A Gathering of Old Men is a 1987 American-German television drama film directed by Volker Schlöndorff and based on the novel of the same name. It was screened in the Un Certain Regard section at the 1987 Cannes Film Festival. The film was released as television film in the US. For his performance actor Louis Gossett Jr. was nominated at the Emmy Awards for "Outstanding lead actor in a miniseries or a special".

==Plot==
A bigoted white farmer is shot in self-defense on a Louisiana sugarcane plantation. A group of old black men come forward en masse to take responsibility for the killing. As the sheriff confronts the suspects, the young plantation owner stands firm in her defense of the old men.

==Cast==
- Louis Gossett Jr. as Mathu
- Richard Widmark as Sheriff Mapes
- Holly Hunter as Candy Marshall
- Joe Seneca as Clatoo
- Will Patton as Lou Dimes
- Woody Strode as Yank
- Tiger Haynes as Booker
- Papa John Creach as Jacob
- Julius Harris as Coot
- Rosanna Carter as Beulah
- Walter Breaux as Charlie
- Joe 'Flash' Riley as Jameson (credited as Jay 'Flash' Riley)
- Danny Barker as Chimley
- Howard 'Sandman' Sims as Uncle Billy
- Michael Audley as Uncle Jack Marshall
- P. Jay Sidney as Gable
- Rod Masterson as Couch

== Reception ==
Mark Schwed, in his article published in the Winston-Salem Journal, said he liked it. He noted that the director "does a beautiful job of capturing the feeling of the people the place and the time as it was framed in the novel by Ernest J Gaines."
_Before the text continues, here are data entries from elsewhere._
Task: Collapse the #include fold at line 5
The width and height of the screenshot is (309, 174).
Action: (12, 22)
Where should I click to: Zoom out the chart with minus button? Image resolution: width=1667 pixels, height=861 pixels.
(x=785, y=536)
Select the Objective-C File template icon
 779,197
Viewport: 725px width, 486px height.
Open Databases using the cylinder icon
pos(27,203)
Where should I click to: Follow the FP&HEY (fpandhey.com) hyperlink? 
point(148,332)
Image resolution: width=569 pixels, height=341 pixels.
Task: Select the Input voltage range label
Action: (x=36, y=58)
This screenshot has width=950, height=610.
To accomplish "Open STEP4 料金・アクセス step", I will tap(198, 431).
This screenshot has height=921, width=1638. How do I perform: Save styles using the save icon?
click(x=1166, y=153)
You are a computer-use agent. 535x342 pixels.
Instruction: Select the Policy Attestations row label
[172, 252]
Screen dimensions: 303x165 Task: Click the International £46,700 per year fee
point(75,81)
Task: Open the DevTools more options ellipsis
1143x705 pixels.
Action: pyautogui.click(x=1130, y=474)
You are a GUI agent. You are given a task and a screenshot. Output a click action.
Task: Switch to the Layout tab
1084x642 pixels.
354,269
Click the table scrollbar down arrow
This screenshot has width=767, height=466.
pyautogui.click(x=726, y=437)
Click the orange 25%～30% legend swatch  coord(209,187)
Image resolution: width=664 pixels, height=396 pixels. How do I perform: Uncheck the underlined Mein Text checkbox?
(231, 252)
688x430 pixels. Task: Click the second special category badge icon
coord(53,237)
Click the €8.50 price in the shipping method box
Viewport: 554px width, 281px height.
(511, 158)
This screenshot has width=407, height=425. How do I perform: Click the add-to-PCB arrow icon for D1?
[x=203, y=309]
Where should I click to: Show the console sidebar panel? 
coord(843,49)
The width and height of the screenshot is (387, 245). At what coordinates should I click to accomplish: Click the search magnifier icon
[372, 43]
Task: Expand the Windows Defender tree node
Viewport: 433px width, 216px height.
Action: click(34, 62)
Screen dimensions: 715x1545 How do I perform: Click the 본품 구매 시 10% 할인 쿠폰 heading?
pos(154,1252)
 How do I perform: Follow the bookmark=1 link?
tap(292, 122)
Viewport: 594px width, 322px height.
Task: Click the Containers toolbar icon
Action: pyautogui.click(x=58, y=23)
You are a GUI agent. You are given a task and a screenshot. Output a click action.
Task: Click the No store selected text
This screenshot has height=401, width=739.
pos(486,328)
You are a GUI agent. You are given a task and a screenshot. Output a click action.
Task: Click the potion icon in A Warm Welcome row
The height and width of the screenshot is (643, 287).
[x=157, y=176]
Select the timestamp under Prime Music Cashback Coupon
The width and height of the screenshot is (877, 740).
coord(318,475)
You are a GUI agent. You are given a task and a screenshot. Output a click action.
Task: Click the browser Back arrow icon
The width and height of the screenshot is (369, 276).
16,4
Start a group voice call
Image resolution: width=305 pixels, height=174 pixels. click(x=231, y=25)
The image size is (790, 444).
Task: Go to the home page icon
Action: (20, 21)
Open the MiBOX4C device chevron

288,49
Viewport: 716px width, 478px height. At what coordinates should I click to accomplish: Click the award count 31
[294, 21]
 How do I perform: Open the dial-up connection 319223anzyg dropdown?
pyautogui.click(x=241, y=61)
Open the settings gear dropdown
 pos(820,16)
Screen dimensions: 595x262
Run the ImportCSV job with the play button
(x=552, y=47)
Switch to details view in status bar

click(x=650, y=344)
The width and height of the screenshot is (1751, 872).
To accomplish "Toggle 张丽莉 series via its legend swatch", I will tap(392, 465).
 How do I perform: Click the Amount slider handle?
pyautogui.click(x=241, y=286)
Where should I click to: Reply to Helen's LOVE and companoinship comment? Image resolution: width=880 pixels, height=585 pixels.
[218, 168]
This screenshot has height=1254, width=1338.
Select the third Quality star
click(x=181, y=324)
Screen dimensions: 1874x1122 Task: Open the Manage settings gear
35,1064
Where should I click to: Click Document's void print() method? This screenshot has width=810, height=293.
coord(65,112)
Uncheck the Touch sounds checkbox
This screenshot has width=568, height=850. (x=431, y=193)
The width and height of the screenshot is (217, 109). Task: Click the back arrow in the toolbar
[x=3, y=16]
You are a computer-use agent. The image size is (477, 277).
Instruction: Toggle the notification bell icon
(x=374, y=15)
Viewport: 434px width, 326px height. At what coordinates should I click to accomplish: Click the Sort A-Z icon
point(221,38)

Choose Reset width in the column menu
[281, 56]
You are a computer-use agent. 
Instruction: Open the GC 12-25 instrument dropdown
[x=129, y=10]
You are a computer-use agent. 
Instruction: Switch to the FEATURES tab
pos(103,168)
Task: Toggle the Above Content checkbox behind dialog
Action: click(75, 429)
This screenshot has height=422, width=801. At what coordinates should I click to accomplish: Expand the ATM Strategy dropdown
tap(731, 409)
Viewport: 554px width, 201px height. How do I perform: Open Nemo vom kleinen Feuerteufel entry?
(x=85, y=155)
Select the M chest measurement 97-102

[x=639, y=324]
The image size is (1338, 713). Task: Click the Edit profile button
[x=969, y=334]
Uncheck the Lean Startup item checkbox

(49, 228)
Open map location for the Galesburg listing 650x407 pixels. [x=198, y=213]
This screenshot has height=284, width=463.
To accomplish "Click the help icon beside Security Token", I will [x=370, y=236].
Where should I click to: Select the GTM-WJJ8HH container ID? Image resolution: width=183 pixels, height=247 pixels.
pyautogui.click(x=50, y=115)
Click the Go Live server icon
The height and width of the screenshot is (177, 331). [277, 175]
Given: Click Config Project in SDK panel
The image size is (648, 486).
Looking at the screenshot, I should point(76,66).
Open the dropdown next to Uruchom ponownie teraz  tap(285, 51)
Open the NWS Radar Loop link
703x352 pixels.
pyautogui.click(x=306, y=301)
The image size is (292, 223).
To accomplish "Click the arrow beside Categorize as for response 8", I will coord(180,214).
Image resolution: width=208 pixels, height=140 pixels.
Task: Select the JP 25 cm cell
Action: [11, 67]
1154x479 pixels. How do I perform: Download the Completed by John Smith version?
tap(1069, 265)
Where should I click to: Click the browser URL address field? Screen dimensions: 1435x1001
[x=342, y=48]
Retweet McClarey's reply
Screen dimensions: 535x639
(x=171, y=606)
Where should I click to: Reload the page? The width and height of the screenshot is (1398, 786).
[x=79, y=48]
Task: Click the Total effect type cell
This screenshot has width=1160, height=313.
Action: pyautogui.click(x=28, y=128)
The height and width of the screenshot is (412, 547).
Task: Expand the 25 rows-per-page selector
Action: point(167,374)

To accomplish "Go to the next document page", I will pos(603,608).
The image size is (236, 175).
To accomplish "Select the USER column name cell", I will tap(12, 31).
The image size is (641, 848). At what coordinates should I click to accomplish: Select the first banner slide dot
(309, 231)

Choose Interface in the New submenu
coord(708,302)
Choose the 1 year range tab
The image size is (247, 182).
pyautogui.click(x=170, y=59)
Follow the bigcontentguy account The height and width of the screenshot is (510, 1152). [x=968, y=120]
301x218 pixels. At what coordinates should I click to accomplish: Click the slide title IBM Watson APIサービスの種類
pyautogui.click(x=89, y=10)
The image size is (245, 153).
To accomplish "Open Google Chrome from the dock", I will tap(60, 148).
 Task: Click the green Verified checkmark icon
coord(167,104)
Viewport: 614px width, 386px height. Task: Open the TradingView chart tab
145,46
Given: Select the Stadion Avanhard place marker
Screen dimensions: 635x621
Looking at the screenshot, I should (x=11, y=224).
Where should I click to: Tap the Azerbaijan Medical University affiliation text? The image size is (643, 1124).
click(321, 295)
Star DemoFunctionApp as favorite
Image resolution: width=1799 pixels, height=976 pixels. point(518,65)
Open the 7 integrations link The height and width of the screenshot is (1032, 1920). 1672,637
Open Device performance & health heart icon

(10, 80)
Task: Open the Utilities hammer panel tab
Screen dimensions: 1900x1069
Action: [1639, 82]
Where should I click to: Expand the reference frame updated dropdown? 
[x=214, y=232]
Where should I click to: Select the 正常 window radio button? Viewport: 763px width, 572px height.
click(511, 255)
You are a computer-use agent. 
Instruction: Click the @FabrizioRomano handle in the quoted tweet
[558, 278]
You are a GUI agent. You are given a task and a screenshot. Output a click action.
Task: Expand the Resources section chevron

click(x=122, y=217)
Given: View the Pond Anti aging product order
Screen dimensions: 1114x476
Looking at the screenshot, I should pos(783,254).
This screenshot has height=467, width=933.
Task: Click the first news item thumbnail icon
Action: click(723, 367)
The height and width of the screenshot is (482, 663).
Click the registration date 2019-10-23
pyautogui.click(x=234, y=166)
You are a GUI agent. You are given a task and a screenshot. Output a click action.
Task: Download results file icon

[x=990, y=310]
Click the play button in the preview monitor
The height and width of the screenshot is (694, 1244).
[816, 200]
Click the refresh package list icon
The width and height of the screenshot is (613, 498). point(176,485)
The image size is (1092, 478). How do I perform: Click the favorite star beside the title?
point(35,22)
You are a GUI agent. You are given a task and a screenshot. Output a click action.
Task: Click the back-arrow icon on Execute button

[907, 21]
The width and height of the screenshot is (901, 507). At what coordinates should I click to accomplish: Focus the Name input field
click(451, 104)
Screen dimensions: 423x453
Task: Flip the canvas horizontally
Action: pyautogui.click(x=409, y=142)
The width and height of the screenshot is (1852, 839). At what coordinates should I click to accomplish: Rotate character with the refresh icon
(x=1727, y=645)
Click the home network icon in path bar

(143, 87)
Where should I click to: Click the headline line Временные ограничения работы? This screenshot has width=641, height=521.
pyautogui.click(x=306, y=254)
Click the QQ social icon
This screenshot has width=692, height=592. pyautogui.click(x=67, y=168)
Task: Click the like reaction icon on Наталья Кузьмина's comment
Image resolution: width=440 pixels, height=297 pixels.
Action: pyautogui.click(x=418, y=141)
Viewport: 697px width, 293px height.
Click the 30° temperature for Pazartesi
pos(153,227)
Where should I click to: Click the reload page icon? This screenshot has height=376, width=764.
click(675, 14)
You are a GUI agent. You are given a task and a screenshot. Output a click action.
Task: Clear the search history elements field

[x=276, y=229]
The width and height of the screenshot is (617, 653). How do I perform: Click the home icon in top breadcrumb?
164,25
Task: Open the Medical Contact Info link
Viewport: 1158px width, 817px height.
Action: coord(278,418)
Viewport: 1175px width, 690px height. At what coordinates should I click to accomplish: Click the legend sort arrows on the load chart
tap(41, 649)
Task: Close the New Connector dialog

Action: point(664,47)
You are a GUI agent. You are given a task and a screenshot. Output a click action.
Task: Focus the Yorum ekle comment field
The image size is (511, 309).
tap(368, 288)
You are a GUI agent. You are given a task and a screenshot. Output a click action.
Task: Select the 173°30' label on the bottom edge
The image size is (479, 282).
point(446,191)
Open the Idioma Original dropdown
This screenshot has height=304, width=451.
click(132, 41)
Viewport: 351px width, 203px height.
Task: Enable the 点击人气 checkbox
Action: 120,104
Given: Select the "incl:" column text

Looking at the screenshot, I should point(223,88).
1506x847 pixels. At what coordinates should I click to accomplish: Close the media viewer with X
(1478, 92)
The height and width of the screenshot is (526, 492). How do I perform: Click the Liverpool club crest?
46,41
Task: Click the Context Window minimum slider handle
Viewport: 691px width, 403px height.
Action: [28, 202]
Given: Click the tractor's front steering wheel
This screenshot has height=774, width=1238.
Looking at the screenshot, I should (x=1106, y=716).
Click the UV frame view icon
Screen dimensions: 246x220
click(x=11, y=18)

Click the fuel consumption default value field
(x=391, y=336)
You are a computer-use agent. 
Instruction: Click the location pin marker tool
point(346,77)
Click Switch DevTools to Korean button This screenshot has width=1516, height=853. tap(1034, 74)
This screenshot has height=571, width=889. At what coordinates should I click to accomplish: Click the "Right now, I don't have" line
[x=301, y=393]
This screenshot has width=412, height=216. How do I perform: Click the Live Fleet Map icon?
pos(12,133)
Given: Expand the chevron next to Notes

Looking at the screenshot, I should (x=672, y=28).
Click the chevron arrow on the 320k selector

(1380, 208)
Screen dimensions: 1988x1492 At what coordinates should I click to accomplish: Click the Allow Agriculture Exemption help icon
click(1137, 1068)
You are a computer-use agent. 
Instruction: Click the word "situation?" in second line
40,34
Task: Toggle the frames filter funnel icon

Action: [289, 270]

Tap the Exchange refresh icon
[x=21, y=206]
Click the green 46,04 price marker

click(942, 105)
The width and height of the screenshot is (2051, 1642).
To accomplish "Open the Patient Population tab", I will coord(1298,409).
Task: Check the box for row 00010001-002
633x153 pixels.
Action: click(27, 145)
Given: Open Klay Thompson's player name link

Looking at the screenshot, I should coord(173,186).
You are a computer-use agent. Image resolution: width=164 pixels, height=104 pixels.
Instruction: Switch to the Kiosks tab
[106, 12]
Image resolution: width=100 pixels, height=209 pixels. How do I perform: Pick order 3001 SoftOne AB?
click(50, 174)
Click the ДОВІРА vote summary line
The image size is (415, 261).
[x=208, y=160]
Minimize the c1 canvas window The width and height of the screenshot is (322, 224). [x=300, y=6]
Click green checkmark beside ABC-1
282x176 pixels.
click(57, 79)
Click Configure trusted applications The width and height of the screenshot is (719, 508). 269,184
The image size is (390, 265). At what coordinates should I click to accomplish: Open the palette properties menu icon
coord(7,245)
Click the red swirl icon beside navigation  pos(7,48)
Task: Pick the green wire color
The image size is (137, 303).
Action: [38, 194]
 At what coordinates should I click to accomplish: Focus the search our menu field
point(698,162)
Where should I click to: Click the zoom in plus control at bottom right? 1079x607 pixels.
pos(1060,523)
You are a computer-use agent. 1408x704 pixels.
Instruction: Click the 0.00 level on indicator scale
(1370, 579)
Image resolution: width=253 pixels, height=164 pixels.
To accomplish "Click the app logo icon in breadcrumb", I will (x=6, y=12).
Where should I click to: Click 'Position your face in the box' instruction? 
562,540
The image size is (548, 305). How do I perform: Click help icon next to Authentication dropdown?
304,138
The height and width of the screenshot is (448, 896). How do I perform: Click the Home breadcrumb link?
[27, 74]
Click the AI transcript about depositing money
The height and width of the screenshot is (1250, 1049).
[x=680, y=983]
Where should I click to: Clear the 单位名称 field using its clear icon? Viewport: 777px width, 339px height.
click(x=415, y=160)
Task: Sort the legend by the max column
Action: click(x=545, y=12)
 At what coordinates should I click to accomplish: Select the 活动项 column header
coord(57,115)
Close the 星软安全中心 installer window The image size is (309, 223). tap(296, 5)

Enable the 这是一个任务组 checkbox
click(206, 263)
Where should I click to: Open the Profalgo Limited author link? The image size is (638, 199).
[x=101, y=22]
Ron Weiskind in his review published in the Pittsburgh Post-Gazette thought it was stirring and thoughtful. He wrote that "the film's laconic pace seems oddly casual and desultory at first. But "Gathering" slowly peels away at scabs of anger and hurt and prejudice to reveal the effects racism has had on its characters and, by extension, on the rest of us." Of the cast he said "this gathering of old men is filled with talent."

== Accolades ==
1987 Cannes Film Festival - Un Certain Regard

Emmy Awards - Nominated - Outstanding lead actor in a miniseries or a special - Louis Gossett Jr.